Un año antes de que se propagase la noticia de que ese incierto verano arrasó con la fortuna de los Valonist, los lugareños quisieron rendir tributo al viejo Melquiades. De estirpe italiana, era el único que no se había visto obligado a viajar para recuperar los elementos de valor esparcidos por el continente europeo de aquellos, sus aguerridos antecesores, comúnmente conocidos por requisar kilómetros de allende, en las colonias francesas.

Le había servido recalar en la pequeña isla caribeña de Curazao para caer en la cuenta de que sus algoritmos basados en la búsqueda de la fórmula de la felicidad le llevaban una y otra vez al huerto de las mil rosas, en frente del campanario de Aruba. Pueblo de comensales y grandes jugadores de cartas.

Si al rozar el viento de la tarde, se veían desfilar sobre tapetes de cartas, a lo mejor del país en apuestas y timbas; Melquiades renunciaba a esos caprichos por estar cerca de esas mil formas de rosas, que tanto había dedicado en tiempo y alma. En su caprichoso desdén, intuía que ninguna era igual a la anterior y que todas eran iguales en su admisible casi perfección.

El color no era un factor determinante que le quitara el sueño, pues había perdido vista en los últimos cinco años, lo que le obligó a contratar los servicios de un artista callejero que pintaba sobre acuarela cualquier modificación de color que Melquíades pasaba por alto.

La cronología del año y sus rosas dependían de una minúscula oscilación de aire que el trópico devolvía para los años de grandes cosechas.

Su interés por la belleza en aquellos años de madurez le habían obligado a perderse en los cabos más septentrionales del país, y allí además de admirar bellezas sureñas comenzó su gusto por alternar las teorías matemáticas y el sentido de lo bello, basándose en la proporción. Cedía su intuición a la inteligencia a cambio de que sus sentidos pudieran sumar nuevas lógicas de juego y así ampliar su conocimiento.

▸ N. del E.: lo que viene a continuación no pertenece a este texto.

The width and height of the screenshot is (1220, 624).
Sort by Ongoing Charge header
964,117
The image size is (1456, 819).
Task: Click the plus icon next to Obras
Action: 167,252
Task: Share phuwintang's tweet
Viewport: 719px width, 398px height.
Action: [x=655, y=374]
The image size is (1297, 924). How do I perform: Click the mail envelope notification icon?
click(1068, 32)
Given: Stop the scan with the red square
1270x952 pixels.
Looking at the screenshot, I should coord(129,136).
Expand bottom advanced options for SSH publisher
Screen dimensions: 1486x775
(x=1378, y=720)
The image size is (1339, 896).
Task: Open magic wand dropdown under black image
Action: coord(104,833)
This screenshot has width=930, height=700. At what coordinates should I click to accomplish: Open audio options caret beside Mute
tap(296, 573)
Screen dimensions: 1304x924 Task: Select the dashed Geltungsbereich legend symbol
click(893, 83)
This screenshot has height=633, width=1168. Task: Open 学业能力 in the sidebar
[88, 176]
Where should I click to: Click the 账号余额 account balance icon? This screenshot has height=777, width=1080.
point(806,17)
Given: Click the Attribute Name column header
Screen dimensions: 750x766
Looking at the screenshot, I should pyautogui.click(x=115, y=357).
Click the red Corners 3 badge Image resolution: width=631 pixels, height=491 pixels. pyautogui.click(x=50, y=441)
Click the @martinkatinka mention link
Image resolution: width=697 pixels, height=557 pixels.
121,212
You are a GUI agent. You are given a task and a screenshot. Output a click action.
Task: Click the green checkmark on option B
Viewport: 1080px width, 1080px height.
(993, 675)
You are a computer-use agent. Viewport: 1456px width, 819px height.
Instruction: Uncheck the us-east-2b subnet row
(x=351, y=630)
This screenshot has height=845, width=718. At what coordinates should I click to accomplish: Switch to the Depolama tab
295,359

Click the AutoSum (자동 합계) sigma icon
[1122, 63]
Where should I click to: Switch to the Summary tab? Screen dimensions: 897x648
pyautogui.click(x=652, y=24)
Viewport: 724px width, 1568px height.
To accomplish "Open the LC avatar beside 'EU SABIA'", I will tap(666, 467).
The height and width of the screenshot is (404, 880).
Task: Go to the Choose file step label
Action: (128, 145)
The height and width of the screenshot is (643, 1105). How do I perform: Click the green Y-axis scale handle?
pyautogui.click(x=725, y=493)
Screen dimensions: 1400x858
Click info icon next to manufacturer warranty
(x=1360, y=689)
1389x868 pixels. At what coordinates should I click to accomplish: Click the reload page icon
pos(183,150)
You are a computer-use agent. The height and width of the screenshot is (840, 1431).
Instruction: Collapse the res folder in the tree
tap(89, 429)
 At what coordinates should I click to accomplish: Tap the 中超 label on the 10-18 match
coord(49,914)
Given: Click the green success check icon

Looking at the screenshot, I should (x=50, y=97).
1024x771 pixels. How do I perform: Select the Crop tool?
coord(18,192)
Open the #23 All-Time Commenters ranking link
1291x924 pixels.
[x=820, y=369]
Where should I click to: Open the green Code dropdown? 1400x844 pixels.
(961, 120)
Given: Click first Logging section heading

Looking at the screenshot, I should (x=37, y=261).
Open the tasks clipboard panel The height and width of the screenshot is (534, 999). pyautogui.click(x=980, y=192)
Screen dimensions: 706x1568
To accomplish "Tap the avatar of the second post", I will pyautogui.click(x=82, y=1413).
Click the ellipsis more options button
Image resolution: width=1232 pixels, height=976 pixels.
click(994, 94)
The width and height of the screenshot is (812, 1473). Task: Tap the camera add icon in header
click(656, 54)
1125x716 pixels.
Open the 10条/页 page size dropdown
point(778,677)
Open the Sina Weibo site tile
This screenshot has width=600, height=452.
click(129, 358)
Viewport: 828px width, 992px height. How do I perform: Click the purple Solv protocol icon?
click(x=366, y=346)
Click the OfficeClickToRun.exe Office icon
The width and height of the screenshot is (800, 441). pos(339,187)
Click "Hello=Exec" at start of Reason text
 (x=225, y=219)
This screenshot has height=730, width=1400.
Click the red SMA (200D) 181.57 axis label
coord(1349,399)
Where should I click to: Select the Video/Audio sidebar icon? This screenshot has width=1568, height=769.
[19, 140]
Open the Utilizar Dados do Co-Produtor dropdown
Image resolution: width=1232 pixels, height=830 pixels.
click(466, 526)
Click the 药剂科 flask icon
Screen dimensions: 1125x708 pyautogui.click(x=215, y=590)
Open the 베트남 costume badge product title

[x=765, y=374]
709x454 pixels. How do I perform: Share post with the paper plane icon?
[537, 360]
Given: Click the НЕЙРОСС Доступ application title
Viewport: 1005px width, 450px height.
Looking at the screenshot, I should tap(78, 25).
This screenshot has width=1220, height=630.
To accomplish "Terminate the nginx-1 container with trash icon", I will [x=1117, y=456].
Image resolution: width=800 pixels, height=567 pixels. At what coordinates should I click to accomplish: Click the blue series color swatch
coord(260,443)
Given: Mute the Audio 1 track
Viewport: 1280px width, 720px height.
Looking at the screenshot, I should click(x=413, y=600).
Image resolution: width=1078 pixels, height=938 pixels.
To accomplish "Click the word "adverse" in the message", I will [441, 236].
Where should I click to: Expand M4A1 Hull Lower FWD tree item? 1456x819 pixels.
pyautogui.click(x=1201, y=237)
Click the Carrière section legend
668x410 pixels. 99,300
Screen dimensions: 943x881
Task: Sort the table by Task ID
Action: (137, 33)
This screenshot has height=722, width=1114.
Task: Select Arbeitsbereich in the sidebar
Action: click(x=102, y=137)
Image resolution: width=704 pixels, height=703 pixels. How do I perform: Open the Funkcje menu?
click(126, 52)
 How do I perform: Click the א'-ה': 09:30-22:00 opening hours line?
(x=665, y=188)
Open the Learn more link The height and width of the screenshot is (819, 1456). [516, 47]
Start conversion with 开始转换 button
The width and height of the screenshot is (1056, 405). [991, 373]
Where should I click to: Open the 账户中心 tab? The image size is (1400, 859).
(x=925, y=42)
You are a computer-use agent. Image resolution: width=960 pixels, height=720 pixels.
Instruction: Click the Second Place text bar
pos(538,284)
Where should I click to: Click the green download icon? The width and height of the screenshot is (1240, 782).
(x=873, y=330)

La teoría de Fibonacci descansaba sobre las 237 rosas, que, en sus distintas maniobras y lapsos de floración, admitían un número consagrado a la pura matemática. Los pétalos no fallaban en su configuración, en sus movimientos de caracola, que, aderezado al paso de la luna, siempre era el resultado de una ecuación determinada.

Treinta días. Ni más ni menos. Era cuando tocaba asomarse a ellas, con el rocío de la mañana y procurar con sus instrumentos de medición, afirmar distancias, pétalos, sépalos, formas y proporciones áureas. Una tarea exigente a la que se entregaba con la máxima atención a la hora de distinguir el ombligo geométrico de las flores y sus parámetros.

Los curiosos de Arubar deambulaban por las mañanas por el campanario y al encontrar a Melquíades le observaban por si hubiese algún matiz que les revelara que la ecuanimidad de sus fórmulas pusiera en tela de juicio la belleza de aquellas rosas.

Nada alteraba el orden. La función sobre la que descansaba su esencia se repetía una y otra vez. La naturaleza era dichosa en formas y simetrías, como la atalaya de Curazao, como el remolino de los graneros, como el último huracán que asoló la isla más próxima, …como las 237 rosas de Melquiades.

Los avances que el botánico plasmaba en su diario de armario le fueron fieles mientras duró esa extraordinaria fé en la ciencia, y el calor propio de las latitudes sureñas. Pero todo cambió una tarde de lluvia que trajo la humedad como quien trae los demonios y los malos agüeros. Desembarcó una civilización poco conocida de mujeres y hombres llamados a entenderse entre el fuego y el agua, sirviendo a dioses hasta el momento poco conocidos.

Las loas públicas envenenadas se repetían en el pueblo y Melquiades empezó a sentir el peso de las miradas. Las etiquetas banales y las críticas iban restando acierto a sus teorías, y acrecentaban la duda de sus experimentos.

Quienes conocen la historia, narran detalladamente que a Melquiades le robaron el sueño y así poco a poco también las ecuaciones y funciones de la belleza experimental de las rosas: la naturaleza de sus proporciones áureas.

Lo que siguió a continuación es un misterio que descansa en forma de leyenda bajo las espinas de cada una de las 237 rosas que se helaron inexplicablemente en el día más caluroso del solsticio de verano.